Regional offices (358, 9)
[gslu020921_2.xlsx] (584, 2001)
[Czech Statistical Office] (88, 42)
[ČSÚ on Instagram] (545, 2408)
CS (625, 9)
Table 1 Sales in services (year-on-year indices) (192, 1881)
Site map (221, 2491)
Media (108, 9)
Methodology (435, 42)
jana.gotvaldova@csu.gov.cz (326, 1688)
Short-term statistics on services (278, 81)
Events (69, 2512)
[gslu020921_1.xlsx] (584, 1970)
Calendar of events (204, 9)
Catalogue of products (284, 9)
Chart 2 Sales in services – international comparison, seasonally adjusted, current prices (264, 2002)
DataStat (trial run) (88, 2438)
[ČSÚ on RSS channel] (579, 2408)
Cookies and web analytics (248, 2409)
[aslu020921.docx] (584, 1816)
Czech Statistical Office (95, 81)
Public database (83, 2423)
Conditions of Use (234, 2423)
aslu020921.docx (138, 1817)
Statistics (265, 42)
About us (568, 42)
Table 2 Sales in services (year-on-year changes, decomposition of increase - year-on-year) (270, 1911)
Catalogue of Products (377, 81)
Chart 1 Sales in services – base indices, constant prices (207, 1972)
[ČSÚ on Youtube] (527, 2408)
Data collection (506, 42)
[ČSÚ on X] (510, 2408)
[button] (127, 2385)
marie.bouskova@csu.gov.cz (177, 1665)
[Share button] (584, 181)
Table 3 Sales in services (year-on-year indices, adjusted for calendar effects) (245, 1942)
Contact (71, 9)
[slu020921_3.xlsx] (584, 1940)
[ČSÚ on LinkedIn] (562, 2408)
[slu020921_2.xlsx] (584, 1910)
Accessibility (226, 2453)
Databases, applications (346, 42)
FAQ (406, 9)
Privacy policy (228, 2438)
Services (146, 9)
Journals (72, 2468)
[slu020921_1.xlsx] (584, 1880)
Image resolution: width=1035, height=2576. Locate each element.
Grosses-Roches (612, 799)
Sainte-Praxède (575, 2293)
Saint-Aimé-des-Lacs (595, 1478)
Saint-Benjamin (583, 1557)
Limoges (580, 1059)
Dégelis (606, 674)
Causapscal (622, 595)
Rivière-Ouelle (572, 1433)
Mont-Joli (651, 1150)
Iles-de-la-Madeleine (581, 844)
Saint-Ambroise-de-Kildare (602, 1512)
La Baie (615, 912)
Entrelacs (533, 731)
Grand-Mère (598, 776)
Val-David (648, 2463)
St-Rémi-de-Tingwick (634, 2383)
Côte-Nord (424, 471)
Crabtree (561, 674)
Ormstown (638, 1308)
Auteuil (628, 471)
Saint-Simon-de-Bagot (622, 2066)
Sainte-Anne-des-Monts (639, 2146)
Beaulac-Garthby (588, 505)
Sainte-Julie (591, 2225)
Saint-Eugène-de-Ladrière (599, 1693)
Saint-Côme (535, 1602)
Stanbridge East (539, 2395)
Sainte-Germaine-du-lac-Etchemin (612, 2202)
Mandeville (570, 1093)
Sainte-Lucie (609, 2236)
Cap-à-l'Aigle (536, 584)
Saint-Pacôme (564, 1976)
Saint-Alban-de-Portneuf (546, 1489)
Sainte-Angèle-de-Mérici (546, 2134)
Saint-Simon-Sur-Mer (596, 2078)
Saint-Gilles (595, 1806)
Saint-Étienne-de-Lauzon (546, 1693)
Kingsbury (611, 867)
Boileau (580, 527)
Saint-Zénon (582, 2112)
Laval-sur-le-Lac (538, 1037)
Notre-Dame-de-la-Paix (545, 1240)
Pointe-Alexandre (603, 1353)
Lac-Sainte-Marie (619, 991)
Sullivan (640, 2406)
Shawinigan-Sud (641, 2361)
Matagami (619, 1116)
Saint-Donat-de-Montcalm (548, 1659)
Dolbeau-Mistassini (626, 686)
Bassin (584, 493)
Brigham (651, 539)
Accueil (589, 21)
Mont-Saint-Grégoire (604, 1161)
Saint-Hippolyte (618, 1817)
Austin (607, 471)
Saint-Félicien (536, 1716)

== Exercise instructions ==
Each record above is to be given again without any change to its wording.

== Response to the task ==
Regional offices (358, 9)
[gslu020921_2.xlsx] (584, 2001)
[Czech Statistical Office] (88, 42)
[ČSÚ on Instagram] (545, 2408)
CS (625, 9)
Table 1 Sales in services (year-on-year indices) (192, 1881)
Site map (221, 2491)
Media (108, 9)
Methodology (435, 42)
jana.gotvaldova@csu.gov.cz (326, 1688)
Short-term statistics on services (278, 81)
Events (69, 2512)
[gslu020921_1.xlsx] (584, 1970)
Calendar of events (204, 9)
Catalogue of products (284, 9)
Chart 2 Sales in services – international comparison, seasonally adjusted, current prices (264, 2002)
DataStat (trial run) (88, 2438)
[ČSÚ on RSS channel] (579, 2408)
Cookies and web analytics (248, 2409)
[aslu020921.docx] (584, 1816)
Czech Statistical Office (95, 81)
Public database (83, 2423)
Conditions of Use (234, 2423)
aslu020921.docx (138, 1817)
Statistics (265, 42)
About us (568, 42)
Table 2 Sales in services (year-on-year changes, decomposition of increase - year-on-year) (270, 1911)
Catalogue of Products (377, 81)
Chart 1 Sales in services – base indices, constant prices (207, 1972)
[ČSÚ on Youtube] (527, 2408)
Data collection (506, 42)
[ČSÚ on X] (510, 2408)
[button] (127, 2385)
marie.bouskova@csu.gov.cz (177, 1665)
[Share button] (584, 181)
Table 3 Sales in services (year-on-year indices, adjusted for calendar effects) (245, 1942)
Contact (71, 9)
[slu020921_3.xlsx] (584, 1940)
[ČSÚ on LinkedIn] (562, 2408)
[slu020921_2.xlsx] (584, 1910)
Accessibility (226, 2453)
Databases, applications (346, 42)
FAQ (406, 9)
Privacy policy (228, 2438)
Services (146, 9)
Journals (72, 2468)
[slu020921_1.xlsx] (584, 1880)
Image resolution: width=1035, height=2576. Locate each element.
Grosses-Roches (612, 799)
Sainte-Praxède (575, 2293)
Saint-Aimé-des-Lacs (595, 1478)
Saint-Benjamin (583, 1557)
Limoges (580, 1059)
Dégelis (606, 674)
Causapscal (622, 595)
Rivière-Ouelle (572, 1433)
Mont-Joli (651, 1150)
Iles-de-la-Madeleine (581, 844)
Saint-Ambroise-de-Kildare (602, 1512)
La Baie (615, 912)
Entrelacs (533, 731)
Grand-Mère (598, 776)
Val-David (648, 2463)
St-Rémi-de-Tingwick (634, 2383)
Côte-Nord (424, 471)
Crabtree (561, 674)
Ormstown (638, 1308)
Auteuil (628, 471)
Saint-Simon-de-Bagot (622, 2066)
Sainte-Anne-des-Monts (639, 2146)
Beaulac-Garthby (588, 505)
Sainte-Julie (591, 2225)
Saint-Eugène-de-Ladrière (599, 1693)
Saint-Côme (535, 1602)
Stanbridge East (539, 2395)
Sainte-Germaine-du-lac-Etchemin (612, 2202)
Mandeville (570, 1093)
Sainte-Lucie (609, 2236)
Cap-à-l'Aigle (536, 584)
Saint-Pacôme (564, 1976)
Saint-Alban-de-Portneuf (546, 1489)
Sainte-Angèle-de-Mérici (546, 2134)
Saint-Simon-Sur-Mer (596, 2078)
Saint-Gilles (595, 1806)
Saint-Étienne-de-Lauzon (546, 1693)
Kingsbury (611, 867)
Boileau (580, 527)
Saint-Zénon (582, 2112)
Laval-sur-le-Lac (538, 1037)
Notre-Dame-de-la-Paix (545, 1240)
Pointe-Alexandre (603, 1353)
Lac-Sainte-Marie (619, 991)
Sullivan (640, 2406)
Shawinigan-Sud (641, 2361)
Matagami (619, 1116)
Saint-Donat-de-Montcalm (548, 1659)
Dolbeau-Mistassini (626, 686)
Bassin (584, 493)
Brigham (651, 539)
Accueil (589, 21)
Mont-Saint-Grégoire (604, 1161)
Saint-Hippolyte (618, 1817)
Austin (607, 471)
Saint-Félicien (536, 1716)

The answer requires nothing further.